§ **How to complete this task**
Give back only the lines in the records below from the one with "Statistics (683, 1699)" to the one with "trademarks (968, 1946)", both inclusive, word for word.

§ **Extracted data**
════════════════════
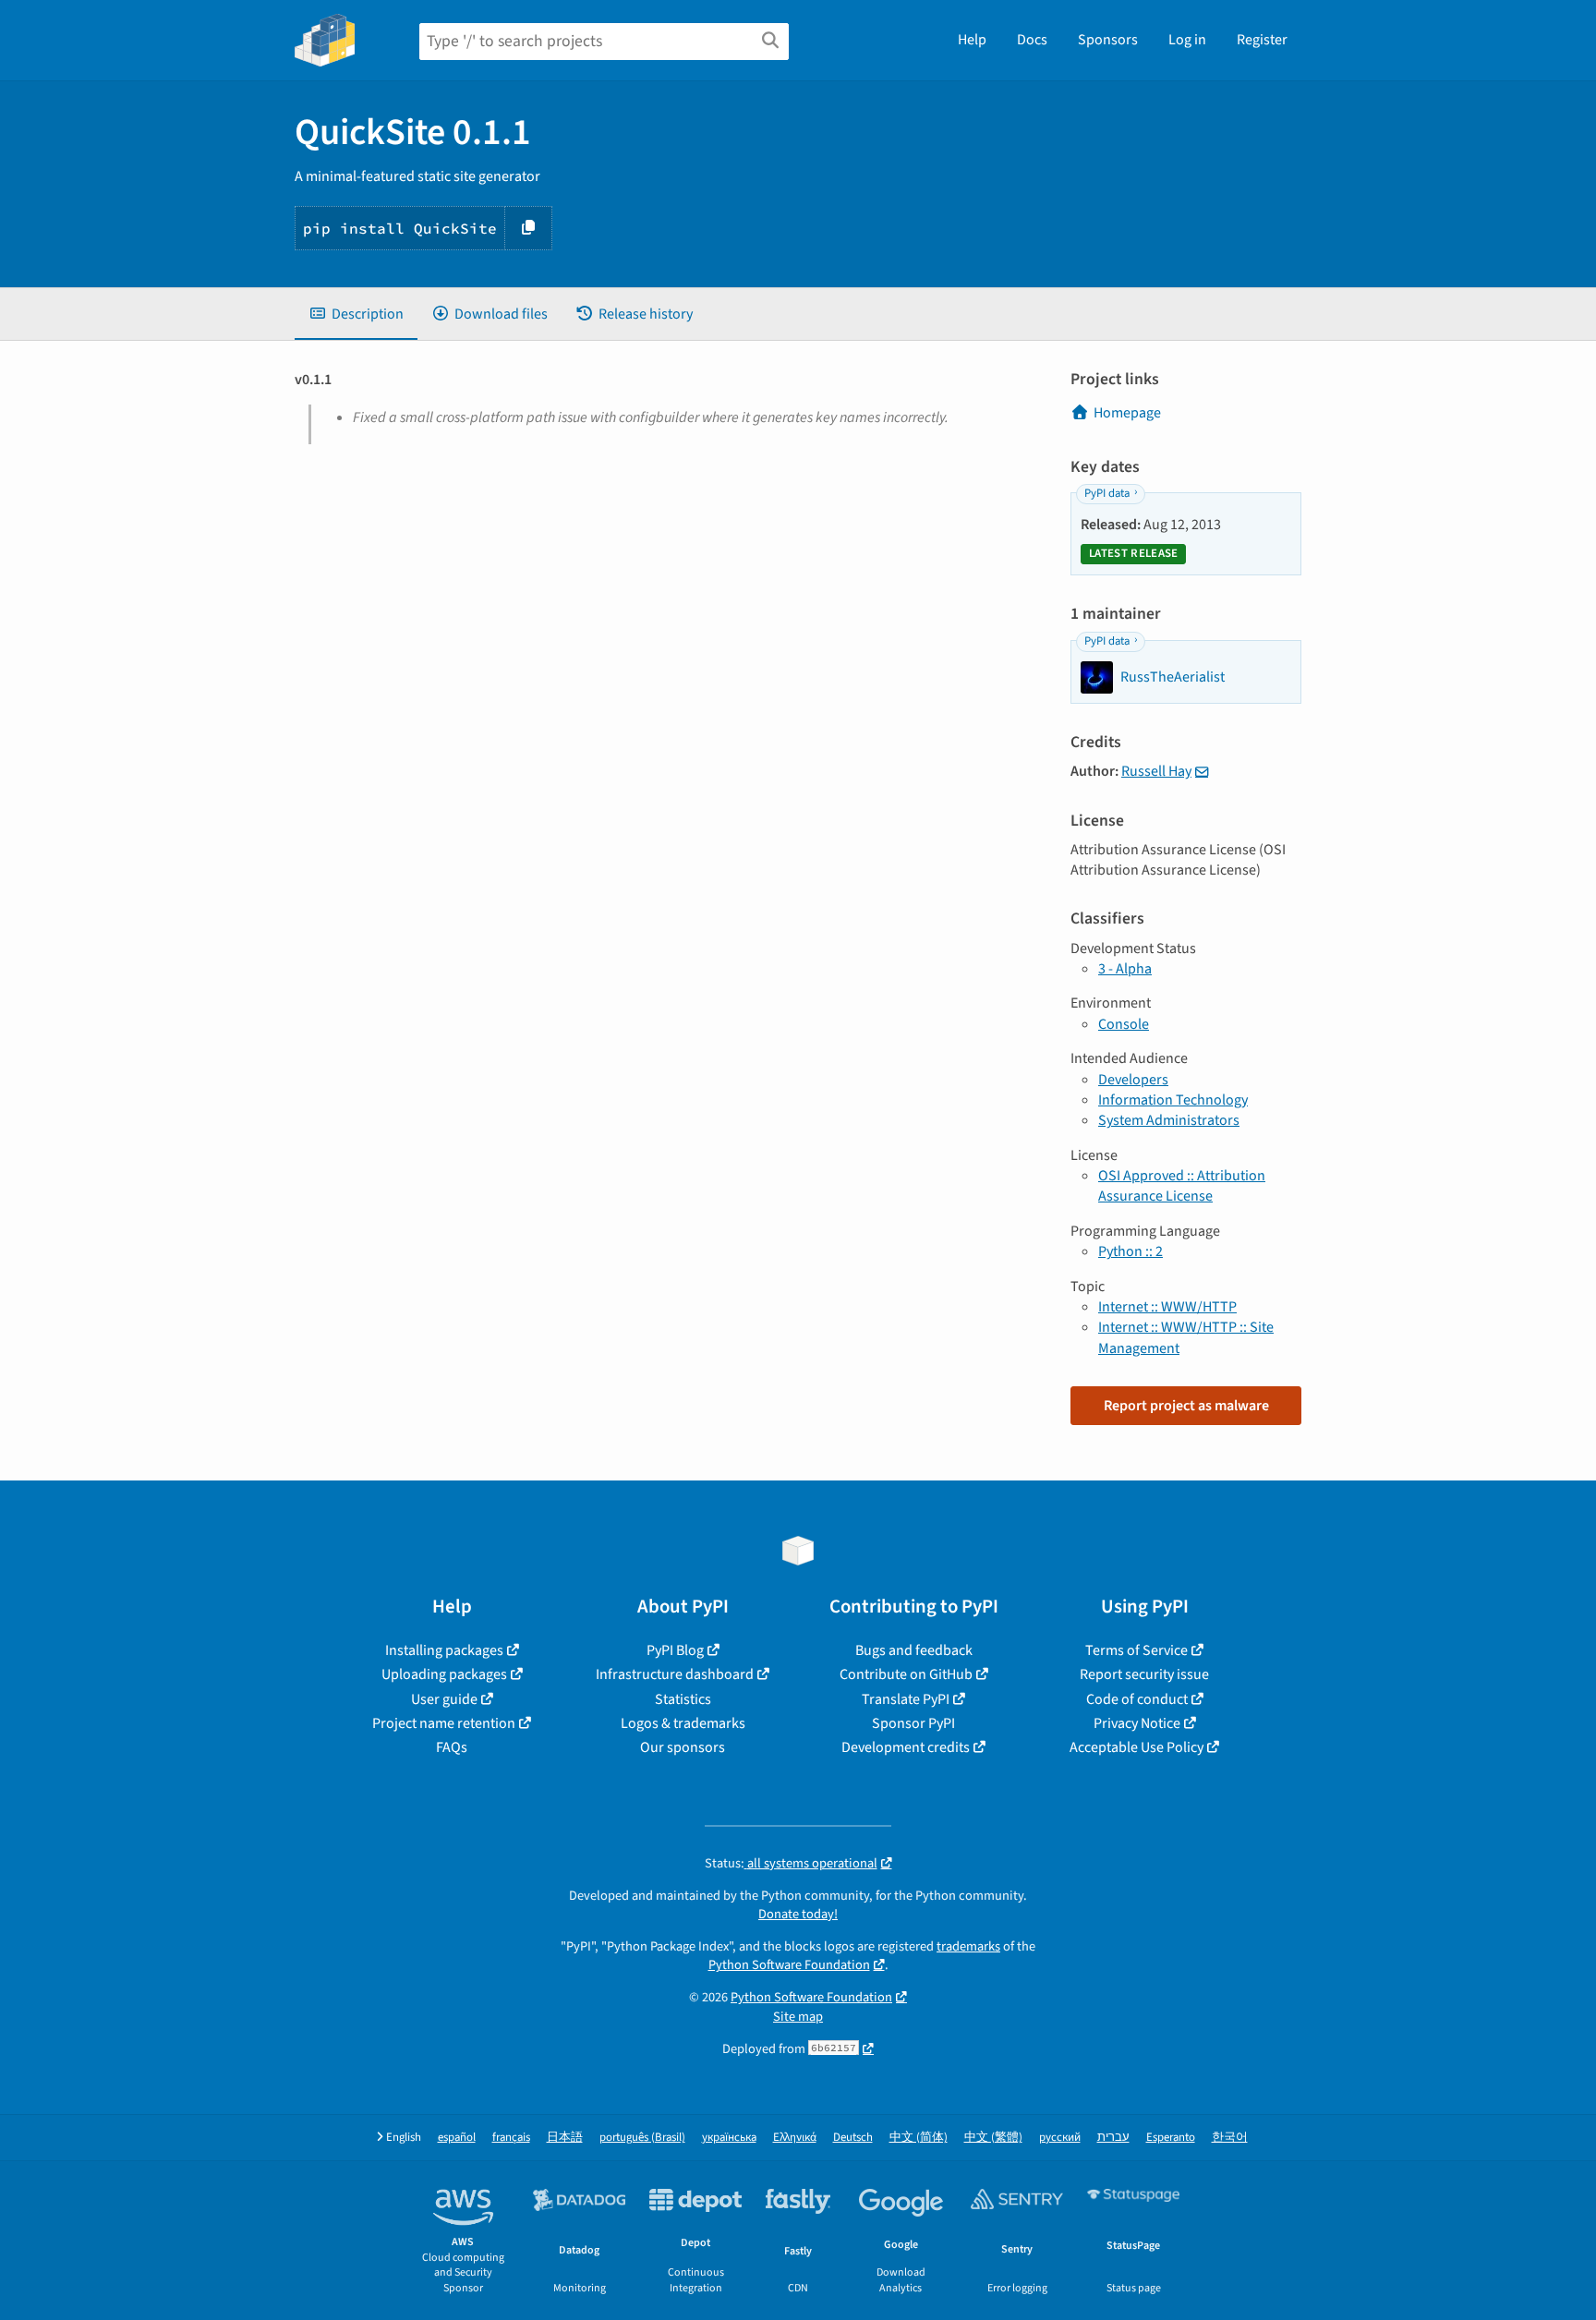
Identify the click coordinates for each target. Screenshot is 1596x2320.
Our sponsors (682, 1747)
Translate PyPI (905, 1699)
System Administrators (1168, 1120)
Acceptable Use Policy (1136, 1747)
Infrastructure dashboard (675, 1674)
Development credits (905, 1747)
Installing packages (444, 1650)
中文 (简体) (918, 2137)
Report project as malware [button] (1186, 1406)
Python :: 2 (1130, 1251)
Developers (1133, 1079)
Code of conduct (1137, 1699)
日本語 (565, 2137)
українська (729, 2137)
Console (1123, 1024)
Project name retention (443, 1723)
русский (1060, 2137)
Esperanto (1170, 2137)
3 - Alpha (1125, 969)
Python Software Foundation (789, 1965)
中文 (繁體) (993, 2137)
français (511, 2137)
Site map (798, 2016)
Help (972, 40)
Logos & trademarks (683, 1723)
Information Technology (1173, 1100)
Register (1262, 40)
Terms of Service (1136, 1650)
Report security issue (1144, 1674)
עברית (1113, 2137)
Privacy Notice (1137, 1723)
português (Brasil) (642, 2137)
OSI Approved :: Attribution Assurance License (1181, 1186)
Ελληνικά (794, 2137)
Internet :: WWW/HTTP (1167, 1307)
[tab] (356, 314)
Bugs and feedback (914, 1650)
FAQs (451, 1747)
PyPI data (1107, 493)
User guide (444, 1699)
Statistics (683, 1699)
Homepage (1127, 413)
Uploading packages (444, 1674)
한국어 (1230, 2137)
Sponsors (1108, 40)
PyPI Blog (675, 1650)
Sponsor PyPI (913, 1723)
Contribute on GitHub (906, 1674)
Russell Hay (1156, 771)
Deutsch (853, 2137)
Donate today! (798, 1914)
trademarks (968, 1946)
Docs (1032, 40)
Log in (1187, 40)
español (457, 2137)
════════════════════
§ **Output for this task**
Statistics (683, 1699)
Homepage (1127, 413)
Uploading packages (444, 1674)
한국어 (1230, 2137)
Sponsors (1108, 40)
PyPI Blog (675, 1650)
Sponsor PyPI (913, 1723)
Contribute on GitHub (906, 1674)
Russell Hay (1156, 771)
Deutsch (853, 2137)
Donate today! (798, 1914)
trademarks (968, 1946)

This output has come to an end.